**COMPLETE THE FOLLOWING:**
1. In the passage about the State Department retaliation review, what job did Ms. Ciccone take after leaving the State Department?
2. Carry on the passage about the State Department retaliation review from where it stops.

**DOCUMENT TEXT:**

- Opening Delimiter -

The HFAC statement notes that this review relates to the “ongoing State Department Office of Inspector General review of allegations of politically-motivated retaliation against career State Department employees.”

The HFAC statement provides a background:

  • Multiple whistleblowers have contacted our Committees to call attention to allegations of politically-motivated personnel actions during Ms. Ciccone’s tenure as Deputy Chief of Staff at the State Department.  Chairman Cummings, Chairman Engel, and Ranking Member Menendez reported these practices to State OIG in multiple letters in 2018, as well as in letters to and hearings with Secretary of State Mike Pompeo.
  • State OIG opened a review of politically-motivated personnel practices in response to congressional requests.
  • During the pendency of the Inspector General’s review, Ms. Ciccone left the State Department to join the Department of Homeland Security as the Assistant Secretary for Legislative Affairs.  Though she left her position at the State Department, she remains in federal service and is obligated to cooperate with the Inspector General’s inquiry, per the terms of her home agency’s management directive requiring that all agency employees fully cooperate with OIG reviews.

- Closing Delimiter -

**EXCERPTED DATA:**

- Opening Delimiter -

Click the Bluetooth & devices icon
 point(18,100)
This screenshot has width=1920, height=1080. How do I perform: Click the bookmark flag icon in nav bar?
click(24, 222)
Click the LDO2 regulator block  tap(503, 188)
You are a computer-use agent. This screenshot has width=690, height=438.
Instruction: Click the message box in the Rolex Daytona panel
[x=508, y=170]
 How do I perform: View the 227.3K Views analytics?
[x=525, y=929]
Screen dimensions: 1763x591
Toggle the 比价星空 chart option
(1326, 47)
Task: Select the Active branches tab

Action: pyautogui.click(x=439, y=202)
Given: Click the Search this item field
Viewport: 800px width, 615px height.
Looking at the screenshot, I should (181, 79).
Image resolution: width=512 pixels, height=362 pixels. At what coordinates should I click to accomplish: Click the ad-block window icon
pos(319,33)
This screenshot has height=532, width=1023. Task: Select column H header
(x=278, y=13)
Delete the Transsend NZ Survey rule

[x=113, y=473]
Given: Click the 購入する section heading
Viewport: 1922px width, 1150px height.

- Closing Delimiter -

**ANSWERS FOR THIS EXERCISE:**
1. Assistant Secretary for Legislative Affairs at the Department of Homeland Security.

2.
  • On February 11, 2019, the House Foreign Affairs Committee, the House Oversight Committee, the Senate Foreign Relations Committee, and the Senate Homeland Security and Governmental Affairs Committee received a briefing from State OIG regarding Ms. Ciccone’s refusal to submit to State OIG’s interview requests.  State OIG stated that it was in possession of documentary evidence demonstrating Ms. Ciccone’s involvement in personnel actions against at least three career employees, but was unable to complete its review without Ms. Ciccone’s interview. State OIG noted that given her senior position, Ms. Ciccone’s refusal to submit to an interview was “unprecedented.”

According to the a DHS Directive, employees  will —

— be subject to criminal prosecution and disciplinary action, up to and including removal, for knowingly and willfully furnishing false or misleading information to investigating officials;

— be subject to disciplinary action for refusing to provide documents or information or to answer questions posed by investigating officials or to provide a signed sworn statement if requested by the OIG, unless questioned as the subject of an investigation that can lead to criminal prosecution.

What should be most interesting to see is how DHS and Congress will deal with this case. It would send a signal to the rest of the bureaucracy how serious they are in their support of government oversight, and whether or not there are real consequences for failure to cooperate with Inspector General reviews.